Chronique|

Réfléchir à la liberté d’expression

Le professeur Khadiyatoulah Fall, titulaire de la Chaire d’enseignement et de recherche inter ethnique et interculturel de l’UQAC estime que le comité de réflexion sur la liberté académique est une belle occasion pour réléchir sur la liberté d’expression.

CHRONIQUE / Le professeur Khadiyatoulah Fall, titulaire de la Chaire d’enseignement et de recherche interethniques et interculturels (CERII) de l’Université du Québec à Chicoutimi (UQAC) considère que la création d’un comité chargé de proposer des façons de défendre la liberté académique au Québec est un moment extrêmement important pour réfléchir sur la liberté d’expression.


«La liberté d’expression est la mère de la démocratie, ça permet de réfléchir, d’exprimer des désaccords, d’émettre des idées et de les critiquer. Si ce n’est pas ça, on n’avance pas. La liberté d’expression conditionne toutes les autres libertés et le vivre ensemble», énonce le docteur en sciences du langage.

Consensus impossible

«En démocratie, le consensus est impossible. Il faut discuter et trouver des compromis pour aller plus loin.
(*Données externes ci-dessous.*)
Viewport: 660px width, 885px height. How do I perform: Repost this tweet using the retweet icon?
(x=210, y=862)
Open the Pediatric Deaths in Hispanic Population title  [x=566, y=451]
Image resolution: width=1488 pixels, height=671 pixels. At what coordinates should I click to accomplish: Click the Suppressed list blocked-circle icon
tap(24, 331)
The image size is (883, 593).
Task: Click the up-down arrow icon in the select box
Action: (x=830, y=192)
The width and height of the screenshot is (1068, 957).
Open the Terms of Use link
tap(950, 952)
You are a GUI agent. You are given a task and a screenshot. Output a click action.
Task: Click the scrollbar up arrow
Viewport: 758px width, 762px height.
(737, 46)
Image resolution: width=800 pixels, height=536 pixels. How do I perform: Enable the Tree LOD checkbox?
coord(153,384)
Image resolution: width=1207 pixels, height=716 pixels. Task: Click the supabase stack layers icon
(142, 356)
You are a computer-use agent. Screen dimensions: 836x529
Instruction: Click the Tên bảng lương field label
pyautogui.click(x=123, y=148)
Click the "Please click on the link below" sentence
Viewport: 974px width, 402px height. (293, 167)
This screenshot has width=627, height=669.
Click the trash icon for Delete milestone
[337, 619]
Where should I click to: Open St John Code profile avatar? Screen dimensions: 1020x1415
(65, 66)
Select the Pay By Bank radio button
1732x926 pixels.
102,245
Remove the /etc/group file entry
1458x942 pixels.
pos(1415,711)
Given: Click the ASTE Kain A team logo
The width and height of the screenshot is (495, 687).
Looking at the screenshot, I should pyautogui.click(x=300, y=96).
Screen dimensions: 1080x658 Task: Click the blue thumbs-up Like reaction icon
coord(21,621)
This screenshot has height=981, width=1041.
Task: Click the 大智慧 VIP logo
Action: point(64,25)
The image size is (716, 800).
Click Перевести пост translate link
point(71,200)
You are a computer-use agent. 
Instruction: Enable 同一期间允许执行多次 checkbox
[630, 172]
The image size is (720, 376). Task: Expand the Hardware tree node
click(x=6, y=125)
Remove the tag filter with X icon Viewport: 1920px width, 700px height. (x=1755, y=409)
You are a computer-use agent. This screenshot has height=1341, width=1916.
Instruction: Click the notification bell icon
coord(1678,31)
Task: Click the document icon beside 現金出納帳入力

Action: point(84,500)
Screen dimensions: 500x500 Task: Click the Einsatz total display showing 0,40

La création de ce comité est une occasion pour réfléchir sur la liberté académique, non seulement dans les universités, mais dans tous les milieux scolaires, au cégep et au secondaire, afin d’asseoir une culture de la liberté d’expression», fait-il valoir.



«Nous demandons à nos universités d’être ouvertes sur la société et de s’ancrer sur ce qui se vit en société. Cette réflexion est importante, car on ne peut pas se dérober devant un problème de société, il n’y a pas de sujet tabou dont on ne peut pas discuter», dit-il. Évidemment l’université n’est pas la place pour faire circuler des idées négationnistes, mais tous les sujets peuvent être discutés.

«La censure n’a pas sa place. L’université est un lieu de vivre ensemble où il y a des sensibilités différentes et la liberté académique doit être sensible à ça. On doit débattre en tenant compte des sensibilités. Le savoir, pour certains, a été vécu dans la douleur. On ne peut pas se débarrasser des mots pour régler des conflits et un problème de société», exprime le scientifique du langage.

Responsabilité nationale 

Khadiyatoulah Fall a confiance en cette démarche et se réjouit que la ministre de l’Éducation supérieure, Danielle McCann, ait confié la responsabilité de ce comité à Alexandre Cloutier, un représentant de l’UQAC. «C’est une responsabilité nationale que l’on confie à Alexandre Cloutier, tout comme on a confié à Gérard Bouchard de la Commission Bouchard-Taylor, de co-présider le débat national sur les accommodements raisonnables», fait-il valoir.

Alexandre Cloutier, vice-recteur aux partenariats et secrétaire général de l’UQAC présidera un comité national pour réféchir sur la protection de la liberté académique.

«Le Québec a toujours su être serein face à ses enjeux collectifs. Le Québec a toujours regardé ses problèmes de société à partir de ce que nous sommes. Les Américains ont leur histoire, les Français ont leur histoire et il ne faut pas les colporter au Québec. Il faut avoir cette réflexion sur la liberté d’expression à partir de notre vision et de notre histoire», estime le professeur.



«Cette réflexion sera non seulement un grand moment de débats, mais un grand moment d’écoute et d’ancrage, car la liberté d’expression n’est pas illimitée. Il y a des limites qu’il faut éviter des tester», considère l’universitaire qui souhaite des débats d’inclusion et de savoir.

Un sujet peu étudié

Selon Khadiyatoulah Fall, la liberté d’expression est un sujet qui n’a pas été beaucoup étudié. «La création de ce comité est un appel à la prise en charge des questions qui heurtent les sensibilités. Donner un cours sur le mot commençant par un N, sans le prononcer, c’est difficile», convient le professeur d’origine sénégalaise.

«L’important, ce n’est pas de se demander qu’est-ce que la liberté d’expression, mais de se demander qu’est-ce que devient aujourd’hui la liberté d’expression», considère Khadiyatoulah Fall.

Crée par suite des controverses de l’Université d’Ottawa, dont le congédiement de la professeure Verushka Lieutenant-Duval pour avoir prononcé le mot en N dans un cadre académique, ce comité d’experts réfléchira à comment il faut protéger la liberté académique et la liberté d’expression pour éviter que les professeurs se censurent de peur de se retrouver au coeur d’une controverse ou de se faire lyncher sur les réseaux sociaux.